* Exercise description *
Whatever pictures the entries hold, omit them, and output exactly the lines from the one containing "Given: Open the Modèle template dropdown" through the final line.

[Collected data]

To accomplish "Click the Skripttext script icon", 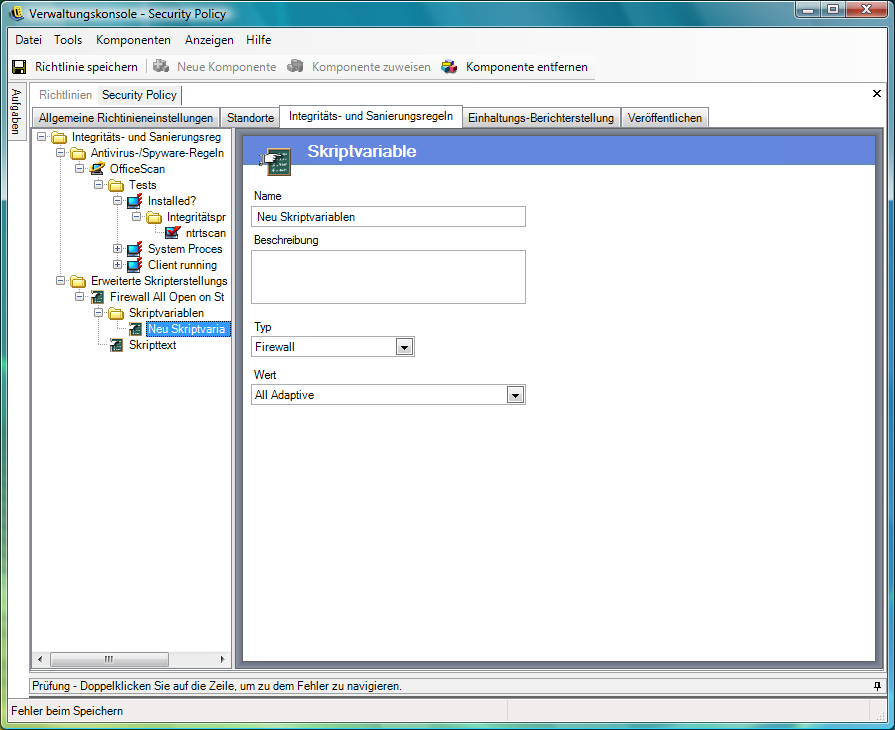I will 116,345.
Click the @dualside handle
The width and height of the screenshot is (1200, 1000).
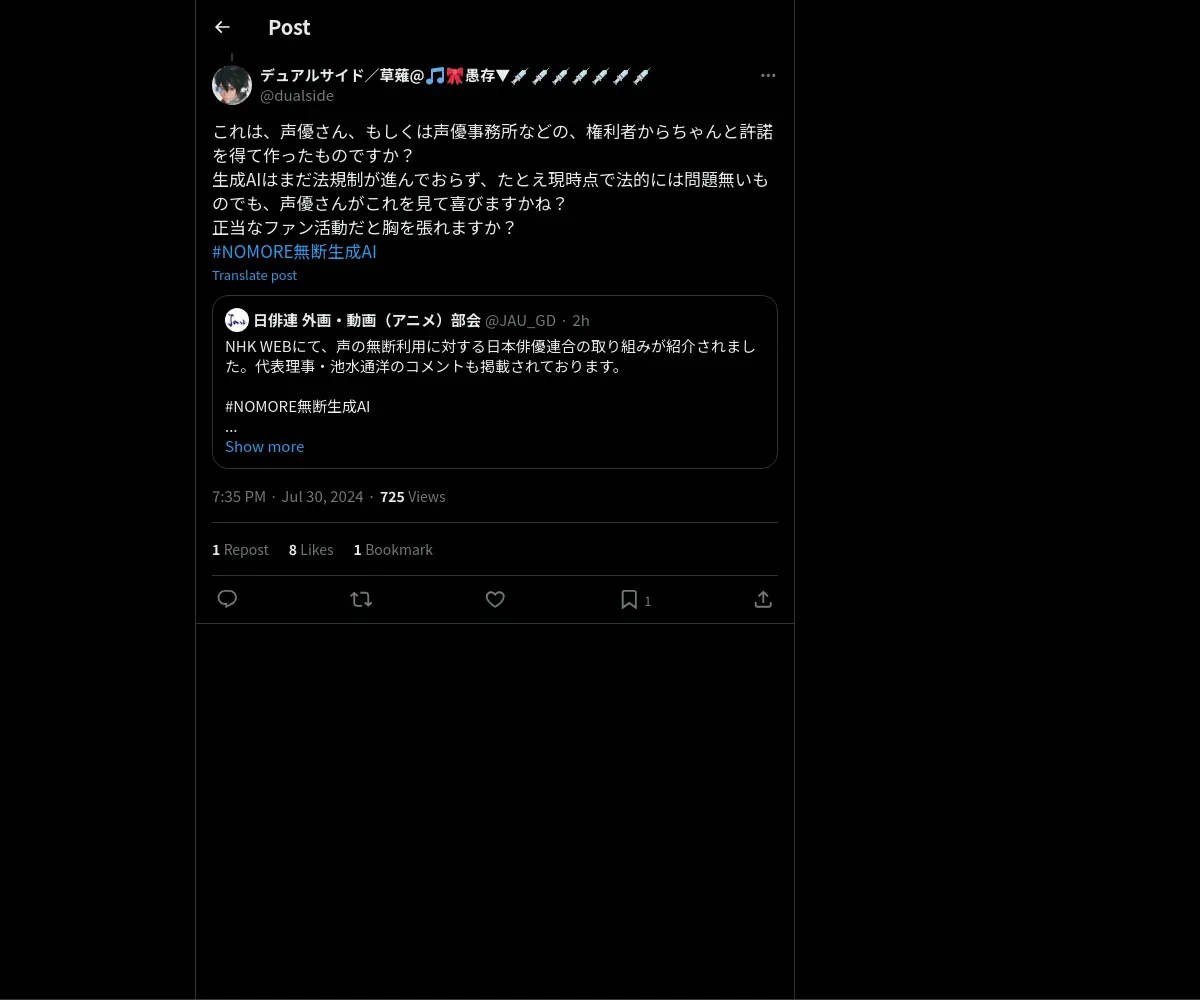tap(297, 96)
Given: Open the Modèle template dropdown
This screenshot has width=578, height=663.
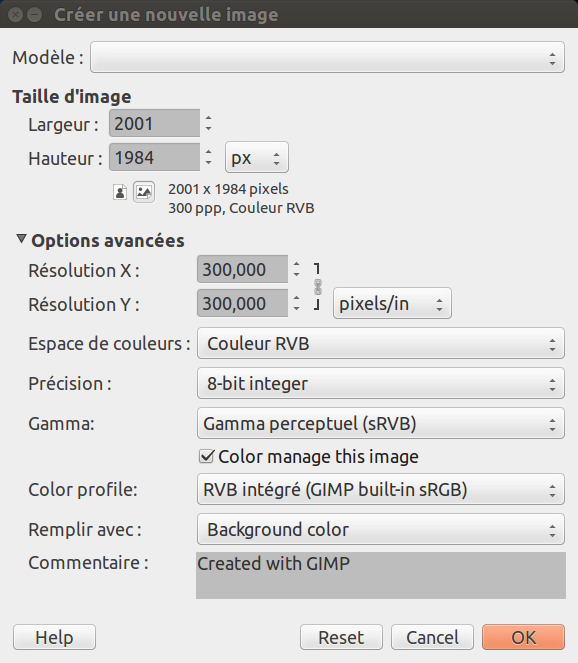Looking at the screenshot, I should point(327,57).
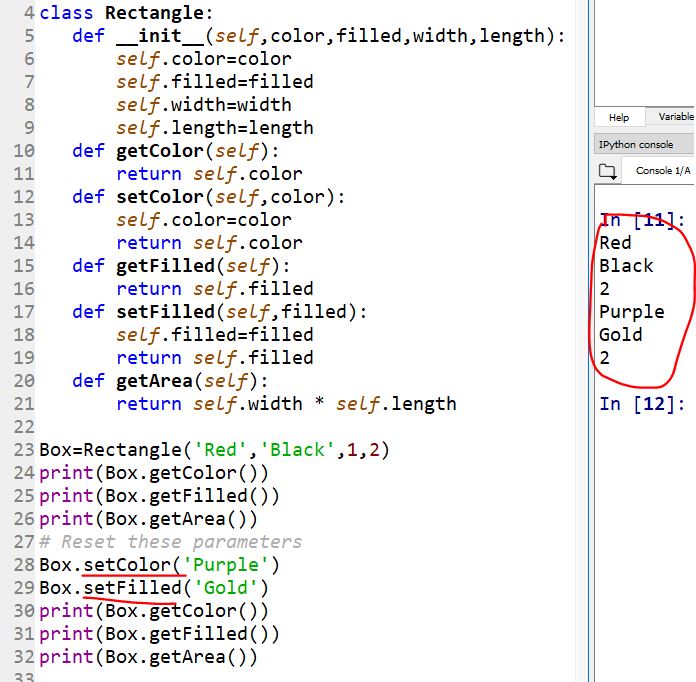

* Finished task *
Given: Open the Modèle template dropdown
This screenshot has width=578, height=663.
Looking at the screenshot, I should point(327,57).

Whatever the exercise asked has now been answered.